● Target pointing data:
** Start **

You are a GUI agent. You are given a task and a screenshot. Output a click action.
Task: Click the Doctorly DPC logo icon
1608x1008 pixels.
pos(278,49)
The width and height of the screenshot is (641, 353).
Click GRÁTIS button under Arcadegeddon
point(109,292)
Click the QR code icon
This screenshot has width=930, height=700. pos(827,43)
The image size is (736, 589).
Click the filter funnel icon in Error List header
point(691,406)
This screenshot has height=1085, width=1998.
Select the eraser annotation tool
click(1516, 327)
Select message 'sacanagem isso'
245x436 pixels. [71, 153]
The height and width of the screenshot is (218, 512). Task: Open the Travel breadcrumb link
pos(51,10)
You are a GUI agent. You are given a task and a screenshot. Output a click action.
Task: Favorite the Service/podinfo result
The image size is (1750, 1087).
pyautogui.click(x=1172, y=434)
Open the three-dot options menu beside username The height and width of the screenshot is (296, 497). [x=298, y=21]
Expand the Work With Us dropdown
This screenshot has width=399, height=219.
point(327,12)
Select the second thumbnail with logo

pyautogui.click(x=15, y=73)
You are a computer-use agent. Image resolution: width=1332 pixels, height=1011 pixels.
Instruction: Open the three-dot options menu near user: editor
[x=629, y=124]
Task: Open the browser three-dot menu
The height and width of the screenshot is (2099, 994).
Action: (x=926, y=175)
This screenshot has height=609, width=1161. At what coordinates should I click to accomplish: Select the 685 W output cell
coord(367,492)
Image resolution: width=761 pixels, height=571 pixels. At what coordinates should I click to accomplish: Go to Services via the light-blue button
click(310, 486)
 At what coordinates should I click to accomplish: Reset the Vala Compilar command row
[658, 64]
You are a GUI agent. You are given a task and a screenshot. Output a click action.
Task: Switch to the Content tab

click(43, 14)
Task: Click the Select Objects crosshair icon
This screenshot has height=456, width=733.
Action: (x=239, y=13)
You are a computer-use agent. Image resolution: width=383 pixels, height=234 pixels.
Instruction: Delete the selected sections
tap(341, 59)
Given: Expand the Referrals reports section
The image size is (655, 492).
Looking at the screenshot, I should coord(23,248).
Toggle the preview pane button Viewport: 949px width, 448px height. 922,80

** End **

● Written instruction: Quote every one of the entries above verbatim, with no changes.

● Exercise output:
You are a GUI agent. You are given a task and a screenshot. Output a click action.
Task: Click the Doctorly DPC logo icon
1608x1008 pixels.
pos(278,49)
The width and height of the screenshot is (641, 353).
Click GRÁTIS button under Arcadegeddon
point(109,292)
Click the QR code icon
This screenshot has width=930, height=700. pos(827,43)
The image size is (736, 589).
Click the filter funnel icon in Error List header
point(691,406)
This screenshot has height=1085, width=1998.
Select the eraser annotation tool
click(1516, 327)
Select message 'sacanagem isso'
245x436 pixels. [71, 153]
The height and width of the screenshot is (218, 512). Task: Open the Travel breadcrumb link
pos(51,10)
You are a GUI agent. You are given a task and a screenshot. Output a click action.
Task: Favorite the Service/podinfo result
The image size is (1750, 1087).
pyautogui.click(x=1172, y=434)
Open the three-dot options menu beside username The height and width of the screenshot is (296, 497). [x=298, y=21]
Expand the Work With Us dropdown
This screenshot has width=399, height=219.
point(327,12)
Select the second thumbnail with logo

pyautogui.click(x=15, y=73)
You are a computer-use agent. Image resolution: width=1332 pixels, height=1011 pixels.
Instruction: Open the three-dot options menu near user: editor
[x=629, y=124]
Task: Open the browser three-dot menu
The height and width of the screenshot is (2099, 994).
Action: (x=926, y=175)
This screenshot has height=609, width=1161. At what coordinates should I click to accomplish: Select the 685 W output cell
coord(367,492)
Image resolution: width=761 pixels, height=571 pixels. At what coordinates should I click to accomplish: Go to Services via the light-blue button
click(310, 486)
 At what coordinates should I click to accomplish: Reset the Vala Compilar command row
[658, 64]
You are a GUI agent. You are given a task and a screenshot. Output a click action.
Task: Switch to the Content tab

click(43, 14)
Task: Click the Select Objects crosshair icon
This screenshot has height=456, width=733.
Action: (x=239, y=13)
You are a computer-use agent. Image resolution: width=383 pixels, height=234 pixels.
Instruction: Delete the selected sections
tap(341, 59)
Given: Expand the Referrals reports section
The image size is (655, 492).
Looking at the screenshot, I should coord(23,248).
Toggle the preview pane button Viewport: 949px width, 448px height. 922,80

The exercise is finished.